**EXCERPTED PASSAGE**

People’s needs before capitalist profits
Defend education, cancel the debt to the banks
By
Fred Goldstein
Published Jun 17, 2010 8:31 PM
Playing by the rules and priorities of the capitalist profit system means
surrender in one area of life after another when the workers, communities,
students and youth are under attack. Whether it is the fight for jobs, the
environment, housing, health care, or a decent retirement, the framework
established by capitalism leaves no way but to give in to the rich.
Breaking out of the framework imposed by capitalism is the key to survival for
millions.
Education is an urgent example of the need to push past the barriers put up by
bankers, corporations and their political enforcers in both capitalist parties.
Capitalism says that profits and interest due to the banks are sacrosanct. It
is time to declare that the right to an education is sacrosanct. When it comes
to a conflict between education and payment to the banks, it is time to cancel
the debt, including student debt.
Public education is under attack from all directions. K-12 schools have already
been cut back across the country and even greater cuts are threatened.
Secretary of Education Arne Duncan recently announced that between 100,000 and
300,000 teachers are faced with job loss in the next school year.
The reason given is that cities, states and the federal government have
suffered a decline in revenue due to the economic crisis. Budget cuts must be
made. It is a matter of arithmetic. You cannot spend what you don’t
have.
But that is capitalist arithmetic. If you cannot spend what you don’t
have, then how can the federal government write a $750 billion check to the
biggest banks in the U.S., buy up their bad debts, and guarantee their loans to
the tune of $10 trillion while handing the Pentagon more than $700 billion each
year?

**SET TASKS**
1. Does each statement agree with the article on education and bank debt? Answer yes or no, and quote the words from the article that decide it.
(a) Arne Duncan said between 100,000 and 300,000 teachers could lose their jobs in the next school year.
(b) The federal government wrote a $700 billion check to the biggest banks.
(c) The article calls for canceling student debt.
2. Reproduce the article on education and bank debt word for word, everything from "Education is an" down to "both capitalist parties.".
The material after this sentence is separate from the article.

**DATASET EXTRACT**

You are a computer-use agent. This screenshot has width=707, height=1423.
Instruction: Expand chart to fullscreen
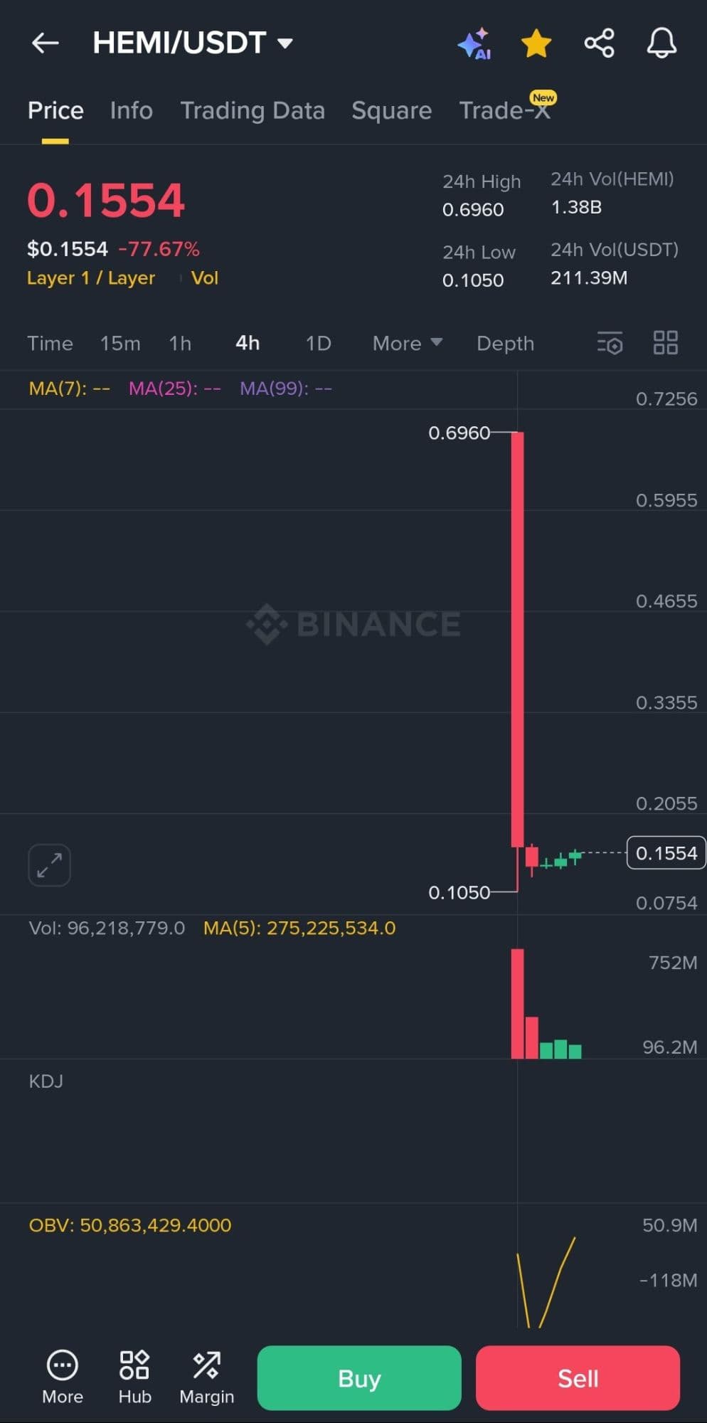(49, 865)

**SOLUTIONS FOR EACH TASK**
1.
(a) Yes: "between 100,000 and 300,000 teachers are faced with job loss in the next school year"
(b) No: "write a $750 billion check to the biggest banks in the U.S."
(c) Yes: "it is time to cancel the debt, including student debt"

2.
Education is an urgent example of the need to push past the barriers put up by
bankers, corporations and their political enforcers in both capitalist parties.